▶ [Short problem] Write the next part of the forum thread about figuring out what breed a goat is, starting right after its last line.

▶ [Passage]
[start]
# Help please



## Margaretcouch (Jul 31, 2014)

I have just this year fell in love with goats. I love them all so far but I can't seem too just look at them and tell what they are. I got this big girl from a friend who bought her at a stock sale and I was hoping someone could tell me what kind she is. She is not very friendly but I have hope


----------



## COgoatLover25 (Dec 23, 2013)

Looks like some Alpine in there


----------



## Margaretcouch (Jul 31, 2014)

Thank you COgoatlover25! I was hoping she might be or have some alpine in her. She is huge lol but I really like her.


----------



## ksalvagno (Oct 6, 2009)

I have to agree. Looks like an Alpine mix.


----------



## KW Farms (Jun 21, 2008)

I agree as well, looks like an Alpine or Alpine mix of some sort. :thumb:


----------



## Cedar Point Kikos (Oct 16, 2013)

Yup, Alpine or Alpine X.


----------



## LadySecret (Apr 20, 2013)

Pretty girl! She's definately an alpine or high percentage alpine mix/grade doe.


----------



## happybleats (Sep 12, 2010)

ditto that!!


----------



## In_Clover (Feb 28, 2013)

My first impression was a bit of Toggenburg in there.


----------



## Trickyroo (Sep 26, 2012)

How big is she ? I definitely see Alpine. Maybe some Saanen in the
mix too……nice girl


----------



## Margaretcouch (Jul 31, 2014)

She weighs around 150 pounds. I really like her and I hope to make friends with her. She is very shy and afraid to be touched. Today I sit with her and talked about things lol but she stayed away and refused to let me touch her.


----------



## GoatGirlZ (Apr 24, 2014)

She looks alpine maybe some saanen


----------



## Trickyroo (Sep 26, 2012)
[end]
▶ [Saved data entries]
[start]
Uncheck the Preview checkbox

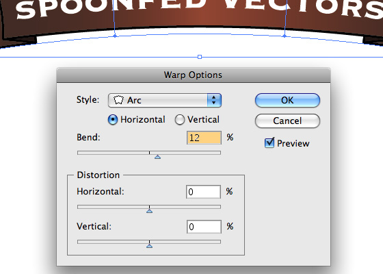[x=269, y=143]
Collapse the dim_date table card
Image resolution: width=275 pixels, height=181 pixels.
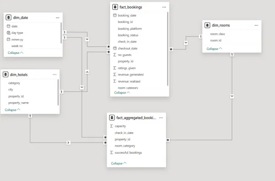(x=15, y=53)
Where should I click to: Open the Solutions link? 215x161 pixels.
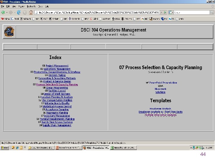[x=160, y=92]
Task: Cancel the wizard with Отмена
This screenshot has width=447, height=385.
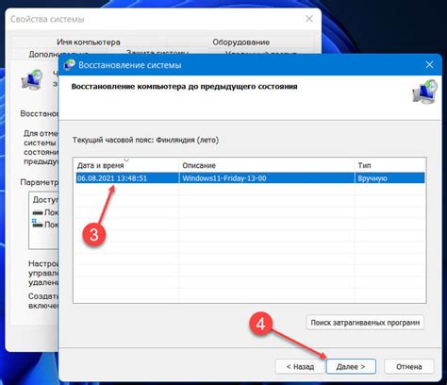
[end]
▶ [Task answer]
Its going to take time for her to trust you. Don't try to touch her , just spend time with her multiple times daily. Give her her food and try sitting a few feet away from it. Once she accepts you being there , you can inch slowly closer to her until you are right next to her while she chows down. Still , don't make any movements to touch her at all.
Do this for as long as it takes for her to walk up to you while you put her food bucket down. All the while your moving slow and talking to her. If you can sit next to her while she eats without her being in the flight mode , your winning  Then , try slowly to touch her sides , petting her. In time , I think she may come around and realize your a good friend  Perseverance will pay off , just don't expect much too soon , baby steps


----------



## scottisshmaggie (Aug 13, 2014)

Funny I thought Toggenburg x Saanen but probably because I used to have both in Scotland, not that I ever crossed them. She looks lovely and will come round in time. My Mash came from a big herd and was not used to being handled but now she comes to get spoken to. Favorite food works well and lots of time.


----------



## Margaretcouch (Jul 31, 2014)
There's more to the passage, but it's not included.